目前，国内外对于水稻稻瘟病菌致病基因已有大量报道，光胁迫如紫外和近紫外辐射对各类植物和昆虫病原菌致病基因的影响研究也屡见不鲜。但对于UV-B处理稻瘟病菌，对致病基因表达影响的报道尚少。在我国云南元阳梯田地区，高海拔下增强的紫外辐射条件下，稻瘟病病情指数远低于其他地区，其中在5 kJ·m-2强度下病情指数降到最低[6]。在稻瘟病菌侵染整个过程中，从芽管伸长到入侵宿主都涉及细胞壁的合成和变化，已知几丁质为真菌细胞壁的主要组分，几丁质酶是其中重要的胞壁修饰酶[25]，Chitinase参与合成几丁质酶，同时也与菌丝生长及孢子的萌发密切相关[26]，参与稻瘟病菌生长发育及形态建成以至侵染致病过程[27]。在稻瘟病菌穿透寄主表皮之前，MPG1基因能感知水稻表皮的疏水信号，这是稻瘟病菌能形成附着胞的必要条件之一[28]；感知疏水信号后，MAGB基因诱导产生附着胞[29]，形成附着胞后所需的侵入机械压力受cAMP途径调节，而此信号途径依赖由CPKA基因编码的蛋白激酶A的活性[30]。为了探寻其中增强的UV-B辐射能有效减少稻瘟病害的分子机理，本研究通过UV-B处理稻瘟病菌，利用实时荧光定量PCR对4个稻瘟病菌致病相关基因（Chitinase、MGP1、MAGB、CPKA）进行表达分析，以期通过分析其表达水平来解释UV-B能如何影响稻瘟病菌的致病力，为在分子层面探索UV-B影响稻瘟病害提供理论依据。

1 材料与方法

1.1 试验材料与使用仪器

1.1.1 供试材料

本试验供试菌株为田间稻瘟病发病水稻上分离保存所得的YN737。

水稻品种：白脚老粳。

1.1.2 试剂

购自 Invitrogen 的 Trizol Reagent、购自 Roche的Universal cDNA Master反转录试剂盒和Essential DNA Green Master，购自Sigma公司的曲利苯兰。

1.1.3 仪器

本试验采用的仪器：Eppendorf Centrifuge 5424 R、Thermo Nanodrop 2000、BIO-RAD Molecular Imag⁃er、Roche LightCycler 96 Instrument和 OLYMPUS BH-2显微镜等。

1.2 试验方法

1.2.1 菌株及水稻的培养

将水稻稻瘟病菌株YN737在米糠培养基上纯化培养7 d，用8 mm打孔器切取菌饼放置在铺有玻璃纸的PDA平板培养基上，28℃与22℃的光暗循环交替培养5 d至菌丝长满覆盖玻璃纸进行UV-B辐射处理。

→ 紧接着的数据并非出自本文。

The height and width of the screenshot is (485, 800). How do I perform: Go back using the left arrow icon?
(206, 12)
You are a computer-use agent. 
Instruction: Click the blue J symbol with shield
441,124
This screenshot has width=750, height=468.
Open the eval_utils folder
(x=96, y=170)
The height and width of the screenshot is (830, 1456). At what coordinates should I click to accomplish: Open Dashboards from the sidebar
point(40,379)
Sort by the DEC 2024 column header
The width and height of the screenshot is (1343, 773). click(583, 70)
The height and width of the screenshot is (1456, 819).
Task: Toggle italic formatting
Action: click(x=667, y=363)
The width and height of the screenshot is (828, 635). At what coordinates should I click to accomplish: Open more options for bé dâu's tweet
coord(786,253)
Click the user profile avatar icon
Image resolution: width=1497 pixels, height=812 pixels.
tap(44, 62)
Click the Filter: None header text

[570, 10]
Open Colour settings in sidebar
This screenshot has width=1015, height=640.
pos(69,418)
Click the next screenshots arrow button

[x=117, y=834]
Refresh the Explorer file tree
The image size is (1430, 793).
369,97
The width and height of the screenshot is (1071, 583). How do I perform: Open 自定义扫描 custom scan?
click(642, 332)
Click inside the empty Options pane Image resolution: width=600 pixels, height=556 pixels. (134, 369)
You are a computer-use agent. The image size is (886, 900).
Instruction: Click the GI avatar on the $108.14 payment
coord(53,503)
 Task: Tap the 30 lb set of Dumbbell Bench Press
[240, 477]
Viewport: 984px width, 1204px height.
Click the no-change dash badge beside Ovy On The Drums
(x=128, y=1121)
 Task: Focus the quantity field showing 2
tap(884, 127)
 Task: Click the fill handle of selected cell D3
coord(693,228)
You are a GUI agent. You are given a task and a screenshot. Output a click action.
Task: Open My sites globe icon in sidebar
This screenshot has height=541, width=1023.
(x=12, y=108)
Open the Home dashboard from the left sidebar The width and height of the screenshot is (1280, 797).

挑选饱满健康的白脚老粳水稻种子进行催芽，待种子露白，将水稻播种于10 cm×20 cm×7 cm的方盆中，置于温室中培养。

1.2.2 UV-B辐射处理

将培养皿皿盖打开放置在0.5 h预热稳定后的紫外灯（波长280～320 nm，北京电光源研究所提供）正下方，通过调整紫外灯与培养皿的垂直距离来调整辐射强度，其中灯管用0.13 mm醋酸纤维素膜包被，以去除小于290 nm的短波辐射，用UV-B辐射测定仪（北京师范大学光电仪器厂）测定植株顶端辐射强度。辐射强度为0、2.5 kJ·m-2和5 kJ·m-2，辐射处理时间为10、60、120 min，以及辐射120 min后黑布包被避光放置6、24 h，未做辐射处理即辐射处理时间0 min为CK。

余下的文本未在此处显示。